Application of evolutionary algorithms to develop a rule set for assessing the rehabilitation status of asbestos mines in South Africa

19 May 2015

Asbestos mining has left a legacy of pollution in former mining areas that continues to negatively affect both the environment and local communities. In 2007, the Rehabilitation Prioritisation Index was developed as a scientific tool to indicate the preferred sequence for mine site rehabilitation and served as a departure point for the present investigation in which a database for the rehabilitation success of asbestos sites was developed. Broad-based quantitative and qualitative data, typically used for monitoring rehabilitation success, including amongst others, soil cover depth, physical and chemical soil properties, microbial activity, vegetation properties and small mammal abundance were analysed using multivariate statistics, specifically a redundancy analysis.
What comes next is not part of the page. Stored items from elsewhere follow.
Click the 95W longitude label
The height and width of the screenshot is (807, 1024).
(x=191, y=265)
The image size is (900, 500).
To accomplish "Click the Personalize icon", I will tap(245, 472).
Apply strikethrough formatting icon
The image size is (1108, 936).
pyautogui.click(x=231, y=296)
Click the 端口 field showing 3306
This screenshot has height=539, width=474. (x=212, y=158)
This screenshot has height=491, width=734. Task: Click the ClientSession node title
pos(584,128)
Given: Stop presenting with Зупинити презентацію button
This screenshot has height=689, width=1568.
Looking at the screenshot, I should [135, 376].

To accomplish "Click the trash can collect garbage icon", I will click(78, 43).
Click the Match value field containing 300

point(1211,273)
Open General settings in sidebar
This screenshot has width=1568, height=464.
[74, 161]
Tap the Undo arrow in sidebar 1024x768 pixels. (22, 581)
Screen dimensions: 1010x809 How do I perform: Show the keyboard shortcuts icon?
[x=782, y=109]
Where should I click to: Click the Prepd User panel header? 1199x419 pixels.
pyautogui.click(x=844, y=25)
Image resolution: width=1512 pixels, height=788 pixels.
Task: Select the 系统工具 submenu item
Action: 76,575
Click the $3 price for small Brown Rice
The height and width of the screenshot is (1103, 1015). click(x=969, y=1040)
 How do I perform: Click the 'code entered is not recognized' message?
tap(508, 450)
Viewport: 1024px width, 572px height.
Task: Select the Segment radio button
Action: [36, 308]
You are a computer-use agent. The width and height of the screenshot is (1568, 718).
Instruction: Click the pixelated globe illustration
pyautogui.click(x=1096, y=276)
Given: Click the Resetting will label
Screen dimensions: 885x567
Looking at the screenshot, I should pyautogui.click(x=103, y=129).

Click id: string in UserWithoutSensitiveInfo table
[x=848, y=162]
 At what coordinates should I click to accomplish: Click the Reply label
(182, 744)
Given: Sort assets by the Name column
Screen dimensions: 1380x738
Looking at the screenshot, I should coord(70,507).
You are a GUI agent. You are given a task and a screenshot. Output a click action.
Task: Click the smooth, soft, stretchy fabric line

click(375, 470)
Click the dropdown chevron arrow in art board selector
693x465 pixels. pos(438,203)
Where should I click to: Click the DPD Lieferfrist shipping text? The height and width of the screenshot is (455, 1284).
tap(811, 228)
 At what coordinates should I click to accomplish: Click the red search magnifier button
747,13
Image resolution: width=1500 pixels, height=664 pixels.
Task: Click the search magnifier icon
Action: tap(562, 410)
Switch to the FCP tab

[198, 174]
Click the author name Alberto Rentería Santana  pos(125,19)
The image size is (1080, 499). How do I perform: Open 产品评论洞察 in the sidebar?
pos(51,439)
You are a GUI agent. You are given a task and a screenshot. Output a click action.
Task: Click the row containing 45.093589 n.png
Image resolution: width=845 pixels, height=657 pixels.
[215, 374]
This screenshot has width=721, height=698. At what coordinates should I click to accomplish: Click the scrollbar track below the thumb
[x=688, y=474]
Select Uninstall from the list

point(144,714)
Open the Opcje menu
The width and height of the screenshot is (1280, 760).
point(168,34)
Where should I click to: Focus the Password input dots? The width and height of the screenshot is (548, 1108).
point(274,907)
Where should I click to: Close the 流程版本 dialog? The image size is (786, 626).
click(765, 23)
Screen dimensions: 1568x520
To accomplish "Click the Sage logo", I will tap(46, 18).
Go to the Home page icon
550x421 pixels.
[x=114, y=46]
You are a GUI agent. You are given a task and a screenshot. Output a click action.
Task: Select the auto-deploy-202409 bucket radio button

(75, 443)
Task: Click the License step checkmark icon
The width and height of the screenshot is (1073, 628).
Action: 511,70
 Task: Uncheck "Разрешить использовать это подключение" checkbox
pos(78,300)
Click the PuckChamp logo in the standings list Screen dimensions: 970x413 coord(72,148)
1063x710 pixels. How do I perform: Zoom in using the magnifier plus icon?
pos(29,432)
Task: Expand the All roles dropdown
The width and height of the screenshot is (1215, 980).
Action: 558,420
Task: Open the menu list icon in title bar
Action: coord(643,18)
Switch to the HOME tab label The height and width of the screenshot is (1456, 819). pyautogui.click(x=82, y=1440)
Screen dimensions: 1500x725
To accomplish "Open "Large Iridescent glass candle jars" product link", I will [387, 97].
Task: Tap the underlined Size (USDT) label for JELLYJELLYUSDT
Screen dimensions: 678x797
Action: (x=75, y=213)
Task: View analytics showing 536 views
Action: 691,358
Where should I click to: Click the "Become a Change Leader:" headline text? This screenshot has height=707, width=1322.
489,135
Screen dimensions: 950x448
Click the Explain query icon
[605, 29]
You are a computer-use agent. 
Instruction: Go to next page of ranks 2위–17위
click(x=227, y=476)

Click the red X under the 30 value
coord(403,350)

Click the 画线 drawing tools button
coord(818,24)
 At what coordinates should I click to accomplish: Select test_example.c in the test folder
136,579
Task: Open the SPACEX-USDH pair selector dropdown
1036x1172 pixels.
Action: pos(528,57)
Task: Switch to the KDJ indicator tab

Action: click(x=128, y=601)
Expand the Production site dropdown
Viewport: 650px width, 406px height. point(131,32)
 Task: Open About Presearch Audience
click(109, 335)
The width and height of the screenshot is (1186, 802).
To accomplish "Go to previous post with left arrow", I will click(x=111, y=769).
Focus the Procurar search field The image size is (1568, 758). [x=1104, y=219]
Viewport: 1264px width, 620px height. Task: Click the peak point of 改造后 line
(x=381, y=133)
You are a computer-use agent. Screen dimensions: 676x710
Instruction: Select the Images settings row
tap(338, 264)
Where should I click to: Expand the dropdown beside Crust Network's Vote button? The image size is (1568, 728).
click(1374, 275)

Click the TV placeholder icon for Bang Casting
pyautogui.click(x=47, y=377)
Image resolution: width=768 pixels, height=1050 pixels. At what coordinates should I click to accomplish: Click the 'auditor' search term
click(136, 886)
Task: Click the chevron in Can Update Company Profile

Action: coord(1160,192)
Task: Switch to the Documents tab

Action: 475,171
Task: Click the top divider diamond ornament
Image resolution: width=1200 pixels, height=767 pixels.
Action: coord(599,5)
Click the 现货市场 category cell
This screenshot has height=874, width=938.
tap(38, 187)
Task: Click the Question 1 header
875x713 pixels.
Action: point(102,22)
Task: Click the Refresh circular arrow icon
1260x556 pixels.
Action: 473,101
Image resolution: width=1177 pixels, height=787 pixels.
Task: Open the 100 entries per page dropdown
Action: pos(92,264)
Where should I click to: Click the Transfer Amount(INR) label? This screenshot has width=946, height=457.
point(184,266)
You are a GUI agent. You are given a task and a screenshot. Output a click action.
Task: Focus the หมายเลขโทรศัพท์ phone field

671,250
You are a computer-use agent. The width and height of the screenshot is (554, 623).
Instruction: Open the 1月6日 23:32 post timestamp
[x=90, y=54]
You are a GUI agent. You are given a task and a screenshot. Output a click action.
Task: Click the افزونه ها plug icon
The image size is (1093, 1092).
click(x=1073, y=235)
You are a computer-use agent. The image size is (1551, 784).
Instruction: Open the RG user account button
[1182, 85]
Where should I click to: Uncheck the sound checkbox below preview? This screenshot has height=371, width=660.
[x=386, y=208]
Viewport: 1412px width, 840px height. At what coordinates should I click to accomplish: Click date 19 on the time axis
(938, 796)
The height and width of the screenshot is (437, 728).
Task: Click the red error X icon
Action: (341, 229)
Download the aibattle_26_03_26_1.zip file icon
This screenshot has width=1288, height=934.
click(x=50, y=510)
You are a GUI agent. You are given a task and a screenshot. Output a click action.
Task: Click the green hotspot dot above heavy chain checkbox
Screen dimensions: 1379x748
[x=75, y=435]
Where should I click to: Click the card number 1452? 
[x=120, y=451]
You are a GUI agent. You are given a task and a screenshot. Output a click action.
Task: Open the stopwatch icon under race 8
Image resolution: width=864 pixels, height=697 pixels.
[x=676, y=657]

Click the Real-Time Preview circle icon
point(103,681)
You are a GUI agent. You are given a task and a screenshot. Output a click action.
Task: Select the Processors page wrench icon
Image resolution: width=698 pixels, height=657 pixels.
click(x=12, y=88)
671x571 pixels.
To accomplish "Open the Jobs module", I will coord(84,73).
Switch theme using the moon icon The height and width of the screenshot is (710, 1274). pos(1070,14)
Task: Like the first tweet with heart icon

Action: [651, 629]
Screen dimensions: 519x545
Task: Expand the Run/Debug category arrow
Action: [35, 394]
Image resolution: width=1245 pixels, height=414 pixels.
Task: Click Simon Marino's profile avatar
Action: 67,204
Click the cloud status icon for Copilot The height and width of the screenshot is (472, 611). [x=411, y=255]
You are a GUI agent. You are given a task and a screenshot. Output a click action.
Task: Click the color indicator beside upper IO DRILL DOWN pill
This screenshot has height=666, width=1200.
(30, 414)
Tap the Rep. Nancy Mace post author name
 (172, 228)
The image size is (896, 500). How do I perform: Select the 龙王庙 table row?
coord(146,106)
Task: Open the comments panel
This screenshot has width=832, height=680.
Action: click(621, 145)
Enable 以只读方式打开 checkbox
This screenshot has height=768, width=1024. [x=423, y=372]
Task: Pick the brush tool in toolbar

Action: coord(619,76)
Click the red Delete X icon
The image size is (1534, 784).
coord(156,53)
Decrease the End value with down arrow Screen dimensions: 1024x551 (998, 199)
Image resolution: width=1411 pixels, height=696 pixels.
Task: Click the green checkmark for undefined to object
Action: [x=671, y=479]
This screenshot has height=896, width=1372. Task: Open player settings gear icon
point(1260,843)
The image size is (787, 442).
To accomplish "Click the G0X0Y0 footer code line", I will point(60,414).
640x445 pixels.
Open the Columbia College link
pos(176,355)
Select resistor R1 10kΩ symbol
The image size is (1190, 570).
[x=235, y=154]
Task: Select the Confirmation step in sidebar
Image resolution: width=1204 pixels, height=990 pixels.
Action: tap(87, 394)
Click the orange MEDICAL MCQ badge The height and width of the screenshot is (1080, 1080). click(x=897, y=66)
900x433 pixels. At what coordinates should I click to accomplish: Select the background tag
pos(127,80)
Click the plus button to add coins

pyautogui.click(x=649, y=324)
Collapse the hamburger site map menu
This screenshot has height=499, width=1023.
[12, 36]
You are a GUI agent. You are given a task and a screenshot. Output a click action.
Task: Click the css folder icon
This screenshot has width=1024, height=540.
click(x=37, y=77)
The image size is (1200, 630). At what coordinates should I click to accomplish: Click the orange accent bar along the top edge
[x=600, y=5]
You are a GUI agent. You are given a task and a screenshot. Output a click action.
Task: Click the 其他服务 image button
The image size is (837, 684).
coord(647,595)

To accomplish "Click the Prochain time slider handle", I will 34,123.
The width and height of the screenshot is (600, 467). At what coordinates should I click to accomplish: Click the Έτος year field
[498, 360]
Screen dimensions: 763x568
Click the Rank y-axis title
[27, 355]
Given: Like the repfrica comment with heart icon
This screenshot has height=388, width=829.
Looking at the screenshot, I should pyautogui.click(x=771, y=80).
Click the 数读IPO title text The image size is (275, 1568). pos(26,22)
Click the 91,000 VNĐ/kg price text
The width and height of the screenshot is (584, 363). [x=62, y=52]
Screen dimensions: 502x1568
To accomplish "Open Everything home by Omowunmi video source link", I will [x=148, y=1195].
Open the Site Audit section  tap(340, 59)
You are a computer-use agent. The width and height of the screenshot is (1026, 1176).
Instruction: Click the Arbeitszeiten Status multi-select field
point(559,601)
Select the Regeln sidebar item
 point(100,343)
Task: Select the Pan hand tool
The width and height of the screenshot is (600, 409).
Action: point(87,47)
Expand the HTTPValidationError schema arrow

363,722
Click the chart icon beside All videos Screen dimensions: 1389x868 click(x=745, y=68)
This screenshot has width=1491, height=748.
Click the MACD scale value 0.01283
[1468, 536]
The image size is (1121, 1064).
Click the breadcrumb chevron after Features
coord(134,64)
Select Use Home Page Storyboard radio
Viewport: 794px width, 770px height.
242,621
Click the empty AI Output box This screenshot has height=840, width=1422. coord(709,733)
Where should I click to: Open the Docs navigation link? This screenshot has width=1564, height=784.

The most representative model was subsequently selected for the classification of the rehabilitated sites. The multivariate analysis revealed those factors typically associated with rehabilitation success or failure, as well as essentials to be addressed. The feasibility of development of a rule set for rehabilitated site classification was firstly investigated using neural networks which also assisted in the selection of significant parameters. Results from the neural network approach were then used to guide parameter selection for the evolutionary algorithm software. The coordinate scores for the first two axes of the redundancy analysis served as targets for the evolutionary algorithms. Overall, a targeting match of 71 % for the first axis coordinates and 38 % for the second axis coordinates were obtained. Contributing parameters for the rule set included: Cl, K, pH, percentage organic carbon, Zn, NH4 and SO4 content of the sites.